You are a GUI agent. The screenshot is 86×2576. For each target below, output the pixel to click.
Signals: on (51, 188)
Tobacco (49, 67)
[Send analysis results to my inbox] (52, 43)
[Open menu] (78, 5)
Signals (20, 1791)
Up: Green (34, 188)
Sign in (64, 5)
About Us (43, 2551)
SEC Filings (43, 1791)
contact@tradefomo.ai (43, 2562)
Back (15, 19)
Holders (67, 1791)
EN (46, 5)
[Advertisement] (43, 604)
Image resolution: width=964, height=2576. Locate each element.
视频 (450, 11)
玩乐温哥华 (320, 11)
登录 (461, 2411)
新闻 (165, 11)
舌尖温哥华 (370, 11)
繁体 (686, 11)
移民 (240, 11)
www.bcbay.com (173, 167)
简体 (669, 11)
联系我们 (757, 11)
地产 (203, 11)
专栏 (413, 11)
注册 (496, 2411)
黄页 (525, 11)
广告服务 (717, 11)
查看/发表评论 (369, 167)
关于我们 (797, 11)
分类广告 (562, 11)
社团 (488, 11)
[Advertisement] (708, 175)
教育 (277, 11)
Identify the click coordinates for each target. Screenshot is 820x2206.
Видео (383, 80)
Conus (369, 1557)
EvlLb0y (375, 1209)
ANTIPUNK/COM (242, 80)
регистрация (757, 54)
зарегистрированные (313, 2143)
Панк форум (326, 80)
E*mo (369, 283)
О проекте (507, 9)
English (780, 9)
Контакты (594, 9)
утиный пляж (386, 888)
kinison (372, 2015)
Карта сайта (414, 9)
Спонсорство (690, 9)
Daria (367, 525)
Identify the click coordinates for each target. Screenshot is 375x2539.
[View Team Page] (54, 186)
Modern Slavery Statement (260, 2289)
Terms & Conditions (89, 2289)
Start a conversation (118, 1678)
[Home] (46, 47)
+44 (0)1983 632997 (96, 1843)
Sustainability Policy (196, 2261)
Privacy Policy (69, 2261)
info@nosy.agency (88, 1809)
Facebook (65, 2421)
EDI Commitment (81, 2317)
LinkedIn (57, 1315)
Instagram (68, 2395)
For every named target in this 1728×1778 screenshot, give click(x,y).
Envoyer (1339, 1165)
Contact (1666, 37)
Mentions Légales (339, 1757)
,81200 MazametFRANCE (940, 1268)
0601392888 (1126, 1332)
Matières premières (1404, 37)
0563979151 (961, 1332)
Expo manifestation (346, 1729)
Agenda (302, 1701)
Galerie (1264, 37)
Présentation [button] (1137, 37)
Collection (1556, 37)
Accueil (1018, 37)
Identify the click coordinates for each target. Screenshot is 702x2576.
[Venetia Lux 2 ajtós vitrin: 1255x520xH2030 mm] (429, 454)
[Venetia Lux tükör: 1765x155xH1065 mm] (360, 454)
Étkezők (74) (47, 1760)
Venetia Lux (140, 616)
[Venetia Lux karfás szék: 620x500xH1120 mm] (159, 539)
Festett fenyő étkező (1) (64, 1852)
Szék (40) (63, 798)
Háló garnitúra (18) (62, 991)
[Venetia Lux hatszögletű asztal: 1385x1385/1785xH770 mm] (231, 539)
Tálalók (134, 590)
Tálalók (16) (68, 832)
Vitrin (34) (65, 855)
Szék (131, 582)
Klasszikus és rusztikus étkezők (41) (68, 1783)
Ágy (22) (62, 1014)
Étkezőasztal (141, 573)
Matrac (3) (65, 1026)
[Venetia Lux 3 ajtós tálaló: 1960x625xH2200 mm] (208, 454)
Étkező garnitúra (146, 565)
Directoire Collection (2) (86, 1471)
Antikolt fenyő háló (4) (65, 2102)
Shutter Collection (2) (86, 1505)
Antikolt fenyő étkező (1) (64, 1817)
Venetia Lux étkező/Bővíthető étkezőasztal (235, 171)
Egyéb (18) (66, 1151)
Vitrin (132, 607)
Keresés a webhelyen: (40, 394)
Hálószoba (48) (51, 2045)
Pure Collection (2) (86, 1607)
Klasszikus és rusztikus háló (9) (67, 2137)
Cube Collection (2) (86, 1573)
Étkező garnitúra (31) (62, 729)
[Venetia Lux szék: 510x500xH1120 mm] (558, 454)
_ _ _ _ _ _ _
◆ **Exercise**: Determine how many lines of the listing contain the string "Policy", and give only the number.

◆ **Written solution**: 2